_AIM OF THE EXERCISE:_ An exact, complete copy of the lines below is the expected answer.

↓↓↓

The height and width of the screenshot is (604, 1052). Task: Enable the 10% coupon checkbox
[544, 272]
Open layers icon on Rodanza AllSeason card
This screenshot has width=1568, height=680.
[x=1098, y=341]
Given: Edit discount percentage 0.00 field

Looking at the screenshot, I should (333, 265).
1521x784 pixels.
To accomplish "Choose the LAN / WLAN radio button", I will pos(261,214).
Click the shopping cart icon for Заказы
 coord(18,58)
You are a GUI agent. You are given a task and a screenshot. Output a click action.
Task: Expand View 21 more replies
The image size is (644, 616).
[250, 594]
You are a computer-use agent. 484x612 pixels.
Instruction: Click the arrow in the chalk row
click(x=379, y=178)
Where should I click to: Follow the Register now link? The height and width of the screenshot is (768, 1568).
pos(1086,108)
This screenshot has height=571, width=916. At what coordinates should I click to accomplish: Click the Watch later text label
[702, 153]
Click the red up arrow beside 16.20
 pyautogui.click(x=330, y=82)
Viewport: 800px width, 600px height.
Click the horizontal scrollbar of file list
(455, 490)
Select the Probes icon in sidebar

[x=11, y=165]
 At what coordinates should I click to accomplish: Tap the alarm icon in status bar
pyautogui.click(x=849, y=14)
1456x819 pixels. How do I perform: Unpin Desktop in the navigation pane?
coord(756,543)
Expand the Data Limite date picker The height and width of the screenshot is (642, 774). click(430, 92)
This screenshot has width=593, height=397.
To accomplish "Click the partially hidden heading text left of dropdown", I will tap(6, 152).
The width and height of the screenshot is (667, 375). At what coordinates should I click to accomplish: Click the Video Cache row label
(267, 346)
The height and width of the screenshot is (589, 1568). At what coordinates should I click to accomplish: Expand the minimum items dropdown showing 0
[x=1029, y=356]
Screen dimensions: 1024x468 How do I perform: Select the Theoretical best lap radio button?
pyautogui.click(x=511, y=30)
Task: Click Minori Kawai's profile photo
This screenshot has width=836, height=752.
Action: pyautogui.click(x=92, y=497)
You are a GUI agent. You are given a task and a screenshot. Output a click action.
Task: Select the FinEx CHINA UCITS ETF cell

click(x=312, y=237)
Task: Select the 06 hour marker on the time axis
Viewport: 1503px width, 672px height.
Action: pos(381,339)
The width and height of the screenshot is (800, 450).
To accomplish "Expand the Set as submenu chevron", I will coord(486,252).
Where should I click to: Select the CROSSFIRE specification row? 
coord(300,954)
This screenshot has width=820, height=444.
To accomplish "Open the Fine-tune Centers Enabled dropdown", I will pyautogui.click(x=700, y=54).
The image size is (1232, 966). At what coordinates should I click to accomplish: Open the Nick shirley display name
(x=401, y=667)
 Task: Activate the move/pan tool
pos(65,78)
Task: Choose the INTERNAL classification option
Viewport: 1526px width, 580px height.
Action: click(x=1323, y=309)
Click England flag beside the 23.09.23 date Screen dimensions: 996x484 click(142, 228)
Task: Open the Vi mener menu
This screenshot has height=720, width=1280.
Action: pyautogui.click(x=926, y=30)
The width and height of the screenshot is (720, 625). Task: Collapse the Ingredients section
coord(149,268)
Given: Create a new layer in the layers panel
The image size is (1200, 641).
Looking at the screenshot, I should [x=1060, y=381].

↑↑↑

_OUTPUT FOR THIS EXERCISE:_
The height and width of the screenshot is (604, 1052). Task: Enable the 10% coupon checkbox
[544, 272]
Open layers icon on Rodanza AllSeason card
This screenshot has width=1568, height=680.
[x=1098, y=341]
Given: Edit discount percentage 0.00 field

Looking at the screenshot, I should (333, 265).
1521x784 pixels.
To accomplish "Choose the LAN / WLAN radio button", I will pos(261,214).
Click the shopping cart icon for Заказы
 coord(18,58)
You are a GUI agent. You are given a task and a screenshot. Output a click action.
Task: Expand View 21 more replies
The image size is (644, 616).
[250, 594]
You are a computer-use agent. 484x612 pixels.
Instruction: Click the arrow in the chalk row
click(x=379, y=178)
Where should I click to: Follow the Register now link? The height and width of the screenshot is (768, 1568).
pos(1086,108)
This screenshot has height=571, width=916. At what coordinates should I click to accomplish: Click the Watch later text label
[702, 153]
Click the red up arrow beside 16.20
 pyautogui.click(x=330, y=82)
Viewport: 800px width, 600px height.
Click the horizontal scrollbar of file list
(455, 490)
Select the Probes icon in sidebar

[x=11, y=165]
 At what coordinates should I click to accomplish: Tap the alarm icon in status bar
pyautogui.click(x=849, y=14)
1456x819 pixels. How do I perform: Unpin Desktop in the navigation pane?
coord(756,543)
Expand the Data Limite date picker The height and width of the screenshot is (642, 774). click(430, 92)
This screenshot has width=593, height=397.
To accomplish "Click the partially hidden heading text left of dropdown", I will tap(6, 152).
The width and height of the screenshot is (667, 375). At what coordinates should I click to accomplish: Click the Video Cache row label
(267, 346)
The height and width of the screenshot is (589, 1568). At what coordinates should I click to accomplish: Expand the minimum items dropdown showing 0
[x=1029, y=356]
Screen dimensions: 1024x468 How do I perform: Select the Theoretical best lap radio button?
pyautogui.click(x=511, y=30)
Task: Click Minori Kawai's profile photo
This screenshot has width=836, height=752.
Action: pyautogui.click(x=92, y=497)
You are a GUI agent. You are given a task and a screenshot. Output a click action.
Task: Select the FinEx CHINA UCITS ETF cell

click(x=312, y=237)
Task: Select the 06 hour marker on the time axis
Viewport: 1503px width, 672px height.
Action: pos(381,339)
The width and height of the screenshot is (800, 450).
To accomplish "Expand the Set as submenu chevron", I will coord(486,252).
Where should I click to: Select the CROSSFIRE specification row? 
coord(300,954)
This screenshot has width=820, height=444.
To accomplish "Open the Fine-tune Centers Enabled dropdown", I will pyautogui.click(x=700, y=54).
The image size is (1232, 966). At what coordinates should I click to accomplish: Open the Nick shirley display name
(x=401, y=667)
 Task: Activate the move/pan tool
pos(65,78)
Task: Choose the INTERNAL classification option
Viewport: 1526px width, 580px height.
Action: click(x=1323, y=309)
Click England flag beside the 23.09.23 date Screen dimensions: 996x484 click(142, 228)
Task: Open the Vi mener menu
This screenshot has height=720, width=1280.
Action: pyautogui.click(x=926, y=30)
The width and height of the screenshot is (720, 625). Task: Collapse the Ingredients section
coord(149,268)
Given: Create a new layer in the layers panel
The image size is (1200, 641).
Looking at the screenshot, I should [x=1060, y=381].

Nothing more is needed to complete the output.